_Goal A_
Reproduce the Nightwish song review below word for word, from start to finish.

_Extract provided_
※ ※ ※

Instrumental parts aren't anything special either, only the opera vocals and choirs in the 3/4 of the song save it by being really good. Strong finisher for a bland, bad song.

Harvest
Jungle drums open this rather chill, almost acoustic (if not for the background) song sang well by Troy and with rather well written lyrics with just one small annyoing part ("water the field, surrended to the earth" he sings the first the so fast it sounds like "water fields" ).
But no, Nightwish couldn't have a nice, short, thematically fitting song to break the metal parts, there is an out of ass clapping followed by a totally unnecessary symphonic metal parts with a pipe and guitar solos that fucking LAST FOREVER in a typical pseudoprog fashion, followed by another out of ass idea (short radio vocals).
I don't understand why the fuck they would ruin a nice, short break from metal parts by adding the metal parts, is meeting the 5 minute mark so fucking important? The solo part is almost 90 FUCKING SECONDS LONG.
Cool idea totally ruined.

Pan
Back to no melody in the vocals. Nightwish should be glad I don't have good headphones now, because I believe there might be a flaw in the mixing but I'll take the blame for now.
This time even the chorus isn't catchy. There are some cool heavy metal parts, something Visions of Atlantis should use more in their music, especially in music videos.
The part after the second chorus, with the instrumental mess and choirs can be summarized only with this:

Very tiring and the lyrics don't suggest that this way of presentation is needed.

How's the Heart startings interestingly with heart beating before pipes come back with a vengence.
It sounds lighter and more pop-ish in the beginning but in a typical Floor-Nightwish fashion it needs to be ruined around 2/3rd of the song with experimentation. 
There's a good melody in the lyrics here but Floor still screws the chorus singing like this:

How's that heart
Underneaththesilence?
How's the one
Drowninginthemire?

※ ※ ※

_Records provided_
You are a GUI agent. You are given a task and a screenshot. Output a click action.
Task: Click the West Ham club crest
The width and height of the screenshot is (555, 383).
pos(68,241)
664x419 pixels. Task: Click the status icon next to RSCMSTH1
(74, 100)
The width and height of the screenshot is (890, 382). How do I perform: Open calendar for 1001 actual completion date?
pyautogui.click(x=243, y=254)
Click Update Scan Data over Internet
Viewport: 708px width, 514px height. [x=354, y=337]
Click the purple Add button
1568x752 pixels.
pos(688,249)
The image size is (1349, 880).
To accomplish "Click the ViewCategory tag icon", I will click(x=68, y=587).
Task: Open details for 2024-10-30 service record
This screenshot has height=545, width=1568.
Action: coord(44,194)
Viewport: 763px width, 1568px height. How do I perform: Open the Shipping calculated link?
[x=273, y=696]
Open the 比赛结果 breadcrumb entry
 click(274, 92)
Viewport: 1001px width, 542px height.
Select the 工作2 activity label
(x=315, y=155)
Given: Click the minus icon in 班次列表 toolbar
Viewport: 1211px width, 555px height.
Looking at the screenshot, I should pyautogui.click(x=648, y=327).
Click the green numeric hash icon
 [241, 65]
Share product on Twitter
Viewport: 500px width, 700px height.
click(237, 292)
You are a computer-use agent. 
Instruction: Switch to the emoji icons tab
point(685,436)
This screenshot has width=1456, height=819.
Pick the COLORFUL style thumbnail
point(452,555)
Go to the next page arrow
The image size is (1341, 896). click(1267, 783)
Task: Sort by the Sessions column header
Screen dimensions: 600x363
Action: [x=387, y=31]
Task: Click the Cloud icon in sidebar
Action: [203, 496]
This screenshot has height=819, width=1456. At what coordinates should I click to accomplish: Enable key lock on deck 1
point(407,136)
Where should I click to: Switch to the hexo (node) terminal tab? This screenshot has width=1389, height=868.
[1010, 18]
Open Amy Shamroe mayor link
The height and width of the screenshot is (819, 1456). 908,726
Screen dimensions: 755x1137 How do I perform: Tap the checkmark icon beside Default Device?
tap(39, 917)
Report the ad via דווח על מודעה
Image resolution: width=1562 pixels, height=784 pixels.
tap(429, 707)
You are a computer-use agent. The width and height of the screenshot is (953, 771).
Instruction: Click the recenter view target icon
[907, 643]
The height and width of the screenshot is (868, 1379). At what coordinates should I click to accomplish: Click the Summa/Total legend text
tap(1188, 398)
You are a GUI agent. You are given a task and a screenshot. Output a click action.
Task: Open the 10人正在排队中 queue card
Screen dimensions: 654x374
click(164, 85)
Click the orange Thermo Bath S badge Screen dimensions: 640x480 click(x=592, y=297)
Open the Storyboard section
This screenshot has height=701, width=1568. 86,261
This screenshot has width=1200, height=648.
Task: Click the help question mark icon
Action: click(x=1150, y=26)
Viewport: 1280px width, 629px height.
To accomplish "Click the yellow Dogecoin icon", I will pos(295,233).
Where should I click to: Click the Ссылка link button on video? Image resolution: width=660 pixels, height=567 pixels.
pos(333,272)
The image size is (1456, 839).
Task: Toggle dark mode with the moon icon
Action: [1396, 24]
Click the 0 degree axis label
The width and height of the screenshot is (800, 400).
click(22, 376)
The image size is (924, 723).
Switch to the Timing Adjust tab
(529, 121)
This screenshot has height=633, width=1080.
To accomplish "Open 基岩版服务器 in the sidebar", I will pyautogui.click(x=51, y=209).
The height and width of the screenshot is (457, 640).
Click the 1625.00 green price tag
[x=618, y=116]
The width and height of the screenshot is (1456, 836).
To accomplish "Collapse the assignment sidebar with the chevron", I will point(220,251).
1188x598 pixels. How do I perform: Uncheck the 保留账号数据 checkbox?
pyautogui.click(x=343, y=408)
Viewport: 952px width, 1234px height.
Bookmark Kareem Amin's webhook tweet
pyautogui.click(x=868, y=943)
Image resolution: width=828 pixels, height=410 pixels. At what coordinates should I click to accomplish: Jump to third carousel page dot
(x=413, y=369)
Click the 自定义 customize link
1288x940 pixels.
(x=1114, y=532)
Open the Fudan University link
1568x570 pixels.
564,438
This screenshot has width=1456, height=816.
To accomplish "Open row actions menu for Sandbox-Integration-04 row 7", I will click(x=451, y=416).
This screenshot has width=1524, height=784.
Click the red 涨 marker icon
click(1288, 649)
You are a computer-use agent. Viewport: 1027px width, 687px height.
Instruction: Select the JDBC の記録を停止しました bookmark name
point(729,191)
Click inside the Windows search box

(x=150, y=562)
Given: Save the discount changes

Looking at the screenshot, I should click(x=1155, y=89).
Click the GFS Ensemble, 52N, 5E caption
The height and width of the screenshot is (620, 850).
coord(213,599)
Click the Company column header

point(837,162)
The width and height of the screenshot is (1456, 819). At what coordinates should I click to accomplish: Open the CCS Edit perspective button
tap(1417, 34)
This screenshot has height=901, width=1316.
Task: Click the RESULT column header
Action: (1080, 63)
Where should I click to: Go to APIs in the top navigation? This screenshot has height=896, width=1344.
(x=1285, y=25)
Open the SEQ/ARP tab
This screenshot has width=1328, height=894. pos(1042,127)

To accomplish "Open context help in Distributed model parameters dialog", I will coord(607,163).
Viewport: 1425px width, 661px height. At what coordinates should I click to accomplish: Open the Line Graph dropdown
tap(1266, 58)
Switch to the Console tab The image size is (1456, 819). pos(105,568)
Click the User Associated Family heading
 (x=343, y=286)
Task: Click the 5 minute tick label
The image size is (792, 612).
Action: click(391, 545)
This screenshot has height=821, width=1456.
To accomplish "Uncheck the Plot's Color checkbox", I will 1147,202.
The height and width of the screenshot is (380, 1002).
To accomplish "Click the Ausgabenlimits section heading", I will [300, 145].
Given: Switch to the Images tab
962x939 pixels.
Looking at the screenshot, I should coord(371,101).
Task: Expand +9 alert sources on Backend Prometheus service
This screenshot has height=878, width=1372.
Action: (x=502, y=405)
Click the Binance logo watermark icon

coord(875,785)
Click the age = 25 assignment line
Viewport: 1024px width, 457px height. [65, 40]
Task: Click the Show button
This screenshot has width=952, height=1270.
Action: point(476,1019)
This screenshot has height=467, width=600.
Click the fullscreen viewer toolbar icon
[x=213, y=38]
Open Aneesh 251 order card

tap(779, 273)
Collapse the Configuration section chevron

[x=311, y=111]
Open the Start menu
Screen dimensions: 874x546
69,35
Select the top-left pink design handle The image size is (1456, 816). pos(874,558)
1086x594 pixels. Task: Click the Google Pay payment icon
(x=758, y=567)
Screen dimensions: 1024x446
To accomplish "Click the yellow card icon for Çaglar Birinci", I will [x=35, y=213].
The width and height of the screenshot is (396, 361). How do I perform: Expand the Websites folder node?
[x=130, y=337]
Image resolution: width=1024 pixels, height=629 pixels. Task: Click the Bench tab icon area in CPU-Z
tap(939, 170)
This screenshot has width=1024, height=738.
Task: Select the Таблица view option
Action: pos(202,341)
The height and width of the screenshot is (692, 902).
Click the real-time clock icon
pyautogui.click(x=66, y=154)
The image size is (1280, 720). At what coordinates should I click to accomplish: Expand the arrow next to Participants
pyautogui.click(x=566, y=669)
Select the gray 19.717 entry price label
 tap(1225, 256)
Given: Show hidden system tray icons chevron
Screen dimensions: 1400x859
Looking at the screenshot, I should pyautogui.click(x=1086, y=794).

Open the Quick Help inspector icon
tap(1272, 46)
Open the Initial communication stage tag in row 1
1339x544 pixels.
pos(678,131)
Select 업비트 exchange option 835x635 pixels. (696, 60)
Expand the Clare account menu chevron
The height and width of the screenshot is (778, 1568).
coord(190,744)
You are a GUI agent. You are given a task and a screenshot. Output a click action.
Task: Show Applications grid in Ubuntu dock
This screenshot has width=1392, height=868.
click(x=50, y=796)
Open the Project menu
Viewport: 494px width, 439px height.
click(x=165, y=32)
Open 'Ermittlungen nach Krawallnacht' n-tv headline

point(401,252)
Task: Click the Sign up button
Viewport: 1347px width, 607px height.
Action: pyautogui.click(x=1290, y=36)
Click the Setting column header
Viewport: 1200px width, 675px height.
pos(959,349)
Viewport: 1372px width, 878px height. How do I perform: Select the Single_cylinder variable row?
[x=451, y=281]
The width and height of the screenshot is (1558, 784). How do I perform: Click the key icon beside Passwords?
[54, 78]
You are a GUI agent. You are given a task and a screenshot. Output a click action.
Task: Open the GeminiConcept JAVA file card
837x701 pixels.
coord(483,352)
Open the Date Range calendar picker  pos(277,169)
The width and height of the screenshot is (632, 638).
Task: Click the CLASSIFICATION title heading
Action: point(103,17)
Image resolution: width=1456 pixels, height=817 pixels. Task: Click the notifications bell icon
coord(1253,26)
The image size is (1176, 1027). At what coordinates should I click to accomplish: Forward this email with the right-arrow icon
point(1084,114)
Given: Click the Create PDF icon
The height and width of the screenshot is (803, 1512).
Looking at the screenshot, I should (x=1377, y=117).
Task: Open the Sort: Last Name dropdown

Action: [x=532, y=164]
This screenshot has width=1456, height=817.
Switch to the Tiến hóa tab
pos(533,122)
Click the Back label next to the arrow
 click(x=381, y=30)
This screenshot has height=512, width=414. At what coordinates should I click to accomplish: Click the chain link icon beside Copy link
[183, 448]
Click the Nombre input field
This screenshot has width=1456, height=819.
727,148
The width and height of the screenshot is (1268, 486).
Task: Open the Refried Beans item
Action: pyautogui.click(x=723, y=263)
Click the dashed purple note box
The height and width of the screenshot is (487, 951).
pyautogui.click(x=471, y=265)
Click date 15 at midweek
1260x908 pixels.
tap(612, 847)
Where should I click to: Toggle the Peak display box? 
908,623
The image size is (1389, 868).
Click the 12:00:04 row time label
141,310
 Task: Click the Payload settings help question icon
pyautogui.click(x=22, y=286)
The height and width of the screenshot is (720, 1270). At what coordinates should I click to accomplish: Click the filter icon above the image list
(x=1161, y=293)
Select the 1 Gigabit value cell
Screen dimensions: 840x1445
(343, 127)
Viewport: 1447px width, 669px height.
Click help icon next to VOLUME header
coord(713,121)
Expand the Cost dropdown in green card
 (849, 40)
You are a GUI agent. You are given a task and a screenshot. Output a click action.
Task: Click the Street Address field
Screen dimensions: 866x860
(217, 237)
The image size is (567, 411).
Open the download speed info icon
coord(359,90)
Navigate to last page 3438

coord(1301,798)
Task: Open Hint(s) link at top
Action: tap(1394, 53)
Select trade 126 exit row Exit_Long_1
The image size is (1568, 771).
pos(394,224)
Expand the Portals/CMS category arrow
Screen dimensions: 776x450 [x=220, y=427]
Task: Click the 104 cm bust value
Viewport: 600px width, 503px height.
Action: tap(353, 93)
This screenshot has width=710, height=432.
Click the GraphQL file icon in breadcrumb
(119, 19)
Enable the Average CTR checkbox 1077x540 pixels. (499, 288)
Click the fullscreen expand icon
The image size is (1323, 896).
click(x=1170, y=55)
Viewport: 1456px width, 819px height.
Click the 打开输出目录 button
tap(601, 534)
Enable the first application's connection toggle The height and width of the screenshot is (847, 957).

※ ※ ※

_Goal B_
Gather every line in the listing above that contains the word "assignment".

_Exercise answer A_
Instrumental parts aren't anything special either, only the opera vocals and choirs in the 3/4 of the song save it by being really good. Strong finisher for a bland, bad song.

Harvest
Jungle drums open this rather chill, almost acoustic (if not for the background) song sang well by Troy and with rather well written lyrics with just one small annyoing part ("water the field, surrended to the earth" he sings the first the so fast it sounds like "water fields" ).
But no, Nightwish couldn't have a nice, short, thematically fitting song to break the metal parts, there is an out of ass clapping followed by a totally unnecessary symphonic metal parts with a pipe and guitar solos that fucking LAST FOREVER in a typical pseudoprog fashion, followed by another out of ass idea (short radio vocals).
I don't understand why the fuck they would ruin a nice, short break from metal parts by adding the metal parts, is meeting the 5 minute mark so fucking important? The solo part is almost 90 FUCKING SECONDS LONG.
Cool idea totally ruined.

Pan
Back to no melody in the vocals. Nightwish should be glad I don't have good headphones now, because I believe there might be a flaw in the mixing but I'll take the blame for now.
This time even the chorus isn't catchy. There are some cool heavy metal parts, something Visions of Atlantis should use more in their music, especially in music videos.
The part after the second chorus, with the instrumental mess and choirs can be summarized only with this:

Very tiring and the lyrics don't suggest that this way of presentation is needed.

How's the Heart startings interestingly with heart beating before pipes come back with a vengence.
It sounds lighter and more pop-ish in the beginning but in a typical Floor-Nightwish fashion it needs to be ruined around 2/3rd of the song with experimentation. 
There's a good melody in the lyrics here but Floor still screws the chorus singing like this:

How's that heart
Underneaththesilence?
How's the one
Drowninginthemire?

_Exercise answer B_
To accomplish "Collapse the assignment sidebar with the chevron", I will point(220,251).
Click the age = 25 assignment line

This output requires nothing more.